Friday, September 27, 2013

A Full-Circle Connection

“…The service you provided to daddy during the recovery from his traumatic head injury brought full-circle the connection that we cherished with the “Wesley House” during our childhood and later years.  Daddy coached numerous teams of young boys and girls through baseball, softball, and basketball at Wesley House in league play.”

This excerpt is from a note we received recently from the family of one of our senior services clients.  We believe it demonstrates the interconnectedness that InterServ programming has had in the St. Joseph community for years.  Comprehensive services for seniors, families, children and youth help provide for the basic needs to people every day.   If you or a loved one is looking for ways to avoid nursing home placement, give InterServ Senior Services a call today at 232-8080 inside St.
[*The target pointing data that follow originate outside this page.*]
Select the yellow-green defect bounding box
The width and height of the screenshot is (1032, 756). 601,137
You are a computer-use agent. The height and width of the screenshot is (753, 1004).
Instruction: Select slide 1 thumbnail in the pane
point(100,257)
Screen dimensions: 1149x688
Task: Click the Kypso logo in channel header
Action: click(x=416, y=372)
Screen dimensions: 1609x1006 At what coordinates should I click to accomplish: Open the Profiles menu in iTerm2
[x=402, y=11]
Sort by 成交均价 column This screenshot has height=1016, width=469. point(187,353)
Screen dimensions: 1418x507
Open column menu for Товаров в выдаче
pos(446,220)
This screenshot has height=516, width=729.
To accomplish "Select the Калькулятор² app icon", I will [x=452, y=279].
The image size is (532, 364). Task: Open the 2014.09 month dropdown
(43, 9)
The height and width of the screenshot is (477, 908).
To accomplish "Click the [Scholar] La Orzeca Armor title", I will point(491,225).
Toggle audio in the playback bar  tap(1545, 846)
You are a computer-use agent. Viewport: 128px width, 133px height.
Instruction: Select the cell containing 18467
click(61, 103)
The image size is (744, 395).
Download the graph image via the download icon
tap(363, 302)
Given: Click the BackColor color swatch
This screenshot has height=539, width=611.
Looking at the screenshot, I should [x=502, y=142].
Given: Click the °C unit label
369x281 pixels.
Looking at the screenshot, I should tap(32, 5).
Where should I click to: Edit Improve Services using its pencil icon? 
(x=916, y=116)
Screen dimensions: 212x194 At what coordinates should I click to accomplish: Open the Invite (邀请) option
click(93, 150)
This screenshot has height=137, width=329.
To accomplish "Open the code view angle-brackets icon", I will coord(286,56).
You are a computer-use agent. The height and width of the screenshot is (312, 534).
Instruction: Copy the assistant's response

Joseph, or toll free 1-800-794-0007.

Tuesday, July 16, 2013

Volunteers with a vested interest

Dateline - June 30th, 2013
Place - Griffon Indoor Sports Complex
Scene - Closing of the 2013 National Youth Weightlifting Championships.

Not ten minutes after the final lift was performed at the 2013 National Youth Weightlifting Championships at MWSU did youth director Dennis Snethen get the joking question from a coach of a different team.

"When are you going to do this again?," he asked.

Dennis had been answering that question for most of the weekend due to the events success. Many parents of the lifters had been very impressed with the facility, set-up and logistics that had taken place that weekend with some of them finding Dennis and giving him good reviews.

But after getting the repeat question from that coach after the event, his answer was always the same and always started with the acknowledgment of a certain group of people.

"Let me tell you," Dennis said, "I couldn't have done this without our volunteers."

True that.

Through the years, Wesley Weightlifting parents and volunteers have had a vested interest in how the team performs and through those performances, how the young people who go through the program are shaped, molded and grow to become good citizens.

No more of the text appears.